Что за хуйня, блядь?
Нет! Нет, мать вашу, не может этого быть! Не верю, что они могли меня предать, но учитывая то, в каком неуравновешенном состоянии я нахожусь, высекаю зло:
— Может, кто-то объяснит мне, какого, мать вашу, хуя мой лучший друг зажимает мою невесту в туалете?
Они с такой скоростью отлетают друг от друга, что едва ли не в противоположные стены спинами влетают. Складываю руки на груди и с презрением смотрю в перепуганные зелёные глаза.

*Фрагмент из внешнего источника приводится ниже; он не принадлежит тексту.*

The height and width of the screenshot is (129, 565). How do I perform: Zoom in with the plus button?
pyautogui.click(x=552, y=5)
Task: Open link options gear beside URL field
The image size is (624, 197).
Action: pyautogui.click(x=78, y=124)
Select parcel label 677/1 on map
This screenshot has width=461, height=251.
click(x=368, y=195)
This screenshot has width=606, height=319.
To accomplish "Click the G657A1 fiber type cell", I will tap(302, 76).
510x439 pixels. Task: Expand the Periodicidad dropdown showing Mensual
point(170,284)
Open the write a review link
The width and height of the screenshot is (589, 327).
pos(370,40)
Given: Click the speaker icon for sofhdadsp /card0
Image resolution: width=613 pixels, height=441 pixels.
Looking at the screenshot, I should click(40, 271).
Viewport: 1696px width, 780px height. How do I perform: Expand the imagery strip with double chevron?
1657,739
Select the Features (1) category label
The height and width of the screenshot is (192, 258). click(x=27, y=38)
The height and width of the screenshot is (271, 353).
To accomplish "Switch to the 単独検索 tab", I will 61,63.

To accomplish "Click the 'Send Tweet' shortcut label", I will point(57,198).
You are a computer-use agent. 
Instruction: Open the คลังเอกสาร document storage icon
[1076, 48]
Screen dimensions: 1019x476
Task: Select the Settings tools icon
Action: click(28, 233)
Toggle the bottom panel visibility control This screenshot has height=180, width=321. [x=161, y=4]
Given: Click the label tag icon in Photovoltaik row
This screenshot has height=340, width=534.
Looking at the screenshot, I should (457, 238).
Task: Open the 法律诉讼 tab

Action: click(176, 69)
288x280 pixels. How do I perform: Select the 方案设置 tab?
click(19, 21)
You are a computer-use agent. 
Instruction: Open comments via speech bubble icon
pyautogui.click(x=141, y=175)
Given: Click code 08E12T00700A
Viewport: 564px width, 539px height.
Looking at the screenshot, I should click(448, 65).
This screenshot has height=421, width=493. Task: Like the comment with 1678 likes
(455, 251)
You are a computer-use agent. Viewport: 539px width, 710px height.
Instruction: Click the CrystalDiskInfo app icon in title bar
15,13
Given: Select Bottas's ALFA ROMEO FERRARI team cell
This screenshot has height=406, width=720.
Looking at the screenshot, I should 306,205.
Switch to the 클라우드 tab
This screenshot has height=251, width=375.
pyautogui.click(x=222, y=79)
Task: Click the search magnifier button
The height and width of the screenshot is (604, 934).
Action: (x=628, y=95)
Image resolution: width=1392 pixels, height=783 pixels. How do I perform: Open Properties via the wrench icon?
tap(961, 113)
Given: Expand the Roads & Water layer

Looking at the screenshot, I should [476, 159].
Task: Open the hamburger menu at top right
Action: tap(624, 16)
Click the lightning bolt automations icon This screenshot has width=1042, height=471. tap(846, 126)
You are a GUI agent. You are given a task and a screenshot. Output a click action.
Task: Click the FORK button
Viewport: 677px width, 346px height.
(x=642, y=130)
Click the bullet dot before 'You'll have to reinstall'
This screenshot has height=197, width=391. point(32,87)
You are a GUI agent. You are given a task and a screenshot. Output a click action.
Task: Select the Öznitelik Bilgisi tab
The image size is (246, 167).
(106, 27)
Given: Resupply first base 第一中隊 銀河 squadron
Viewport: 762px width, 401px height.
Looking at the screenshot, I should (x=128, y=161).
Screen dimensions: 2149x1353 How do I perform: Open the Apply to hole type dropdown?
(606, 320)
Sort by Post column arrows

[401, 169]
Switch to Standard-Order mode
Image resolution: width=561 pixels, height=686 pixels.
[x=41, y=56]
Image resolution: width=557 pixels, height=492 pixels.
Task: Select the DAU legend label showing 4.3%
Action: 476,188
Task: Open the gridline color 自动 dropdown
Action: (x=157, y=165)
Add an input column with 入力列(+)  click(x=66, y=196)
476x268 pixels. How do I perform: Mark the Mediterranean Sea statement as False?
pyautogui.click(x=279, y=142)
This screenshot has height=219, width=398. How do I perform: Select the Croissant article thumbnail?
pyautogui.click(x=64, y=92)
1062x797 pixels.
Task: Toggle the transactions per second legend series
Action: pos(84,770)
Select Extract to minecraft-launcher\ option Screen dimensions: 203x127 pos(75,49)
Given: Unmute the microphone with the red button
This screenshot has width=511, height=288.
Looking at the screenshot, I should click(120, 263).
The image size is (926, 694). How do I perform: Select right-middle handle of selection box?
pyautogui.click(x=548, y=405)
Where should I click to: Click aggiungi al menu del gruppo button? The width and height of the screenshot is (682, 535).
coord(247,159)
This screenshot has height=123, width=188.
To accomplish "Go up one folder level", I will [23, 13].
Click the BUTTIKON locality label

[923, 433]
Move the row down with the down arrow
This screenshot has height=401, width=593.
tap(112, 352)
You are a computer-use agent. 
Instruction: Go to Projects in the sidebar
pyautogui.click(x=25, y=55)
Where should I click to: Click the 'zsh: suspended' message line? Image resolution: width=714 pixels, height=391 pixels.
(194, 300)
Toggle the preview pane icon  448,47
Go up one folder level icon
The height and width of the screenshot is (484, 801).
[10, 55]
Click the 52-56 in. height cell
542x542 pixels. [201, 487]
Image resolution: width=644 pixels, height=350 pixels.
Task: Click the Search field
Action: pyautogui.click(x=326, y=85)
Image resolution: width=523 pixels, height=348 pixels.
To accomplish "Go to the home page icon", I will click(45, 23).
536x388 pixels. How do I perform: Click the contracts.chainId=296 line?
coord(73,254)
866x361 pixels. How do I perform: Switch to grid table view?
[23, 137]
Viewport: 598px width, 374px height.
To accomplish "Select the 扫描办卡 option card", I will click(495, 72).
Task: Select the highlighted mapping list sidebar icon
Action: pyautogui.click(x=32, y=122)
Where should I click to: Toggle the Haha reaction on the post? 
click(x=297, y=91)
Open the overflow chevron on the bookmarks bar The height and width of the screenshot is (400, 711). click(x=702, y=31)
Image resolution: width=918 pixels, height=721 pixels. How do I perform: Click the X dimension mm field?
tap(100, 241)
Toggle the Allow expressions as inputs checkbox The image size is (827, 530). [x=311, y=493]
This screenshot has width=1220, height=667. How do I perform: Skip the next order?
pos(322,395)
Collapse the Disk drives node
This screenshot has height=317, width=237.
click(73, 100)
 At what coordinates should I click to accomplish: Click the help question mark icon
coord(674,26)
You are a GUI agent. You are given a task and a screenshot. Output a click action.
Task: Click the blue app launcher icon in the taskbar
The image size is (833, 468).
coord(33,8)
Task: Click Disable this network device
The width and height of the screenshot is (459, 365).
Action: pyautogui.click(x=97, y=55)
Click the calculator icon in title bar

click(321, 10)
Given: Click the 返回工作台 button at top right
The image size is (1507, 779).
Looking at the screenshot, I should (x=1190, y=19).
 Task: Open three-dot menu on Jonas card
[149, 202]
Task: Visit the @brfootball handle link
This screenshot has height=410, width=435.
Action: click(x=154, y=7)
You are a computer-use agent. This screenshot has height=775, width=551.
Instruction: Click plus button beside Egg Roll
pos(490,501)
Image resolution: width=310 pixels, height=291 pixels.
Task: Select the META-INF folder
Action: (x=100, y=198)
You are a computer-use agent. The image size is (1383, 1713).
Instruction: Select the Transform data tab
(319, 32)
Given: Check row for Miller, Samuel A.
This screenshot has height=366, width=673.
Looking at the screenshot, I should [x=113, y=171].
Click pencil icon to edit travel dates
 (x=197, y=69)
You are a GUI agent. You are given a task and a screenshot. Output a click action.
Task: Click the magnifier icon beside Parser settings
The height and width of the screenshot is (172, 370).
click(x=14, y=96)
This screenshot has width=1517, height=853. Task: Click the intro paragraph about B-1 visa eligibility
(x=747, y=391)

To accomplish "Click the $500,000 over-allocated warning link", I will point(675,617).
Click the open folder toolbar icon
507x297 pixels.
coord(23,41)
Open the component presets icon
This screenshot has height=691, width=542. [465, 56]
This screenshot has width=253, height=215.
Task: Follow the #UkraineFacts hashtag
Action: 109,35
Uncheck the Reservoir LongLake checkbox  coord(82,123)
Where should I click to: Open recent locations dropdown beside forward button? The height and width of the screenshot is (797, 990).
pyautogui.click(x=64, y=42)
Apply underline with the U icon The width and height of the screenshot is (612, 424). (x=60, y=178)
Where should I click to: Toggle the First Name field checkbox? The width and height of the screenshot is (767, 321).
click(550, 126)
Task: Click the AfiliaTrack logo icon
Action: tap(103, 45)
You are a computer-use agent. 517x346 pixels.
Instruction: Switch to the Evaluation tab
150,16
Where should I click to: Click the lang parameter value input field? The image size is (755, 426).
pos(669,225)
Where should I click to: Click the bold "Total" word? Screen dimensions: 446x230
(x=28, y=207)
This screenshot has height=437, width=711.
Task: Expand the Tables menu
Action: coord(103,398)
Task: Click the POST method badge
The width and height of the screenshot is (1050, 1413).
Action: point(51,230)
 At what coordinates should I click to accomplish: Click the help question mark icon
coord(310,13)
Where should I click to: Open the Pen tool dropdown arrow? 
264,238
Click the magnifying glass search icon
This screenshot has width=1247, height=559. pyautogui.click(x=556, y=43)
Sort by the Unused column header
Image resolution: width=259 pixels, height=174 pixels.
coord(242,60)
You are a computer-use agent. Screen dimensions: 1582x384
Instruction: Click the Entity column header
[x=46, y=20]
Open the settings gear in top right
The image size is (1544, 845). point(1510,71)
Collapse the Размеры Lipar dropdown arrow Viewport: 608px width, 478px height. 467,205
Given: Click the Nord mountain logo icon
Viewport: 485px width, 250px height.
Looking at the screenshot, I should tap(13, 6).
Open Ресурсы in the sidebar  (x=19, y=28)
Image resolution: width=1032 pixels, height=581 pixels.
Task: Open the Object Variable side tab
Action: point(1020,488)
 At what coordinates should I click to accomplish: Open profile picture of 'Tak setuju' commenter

Неужели я мог так ошибиться?
— Тёма… — шуршит Настя.
— Что, блядь? — выплёвываю яростно, прошибая её тяжёлым взглядом.
Даже не знаю, чьё предательство больнее. Шагаю к девушке и прижимаю к стене.
— Тёмыч, не говори того, о чём пожалеешь. — цепляется в плечо «друг».
— Отъебись, Арипов, пока я тебя не урыл на хрен. — рублю, не оборачиваясь. — Как тебе Тоха, а Настя? Лучше меня, да?
Левую щёку обжигает неожиданным ударом. Перед затуманенными ревностью глазами проясняется такое родное лицо, что я едва ли не скулю от боли.
Как она могла?
— Ты дебил, Северов! — выкрикивает Настя и отталкивает меня, но я лишь сильнее вжимаю её в стену. — Отпусти, Артём! Я не хочу тебя видеть! Не хочу! — орёт всё громче, заливаясь слезами. — Как ты мог, Тёма? — последнее уже задушенным шёпотом.
— Как я мог, Настя?! — гремлю несдержанно. — Это я, блядь, как мог, да?
— Артём, ёбаный в рот, отпусти её! — врывается Арипов.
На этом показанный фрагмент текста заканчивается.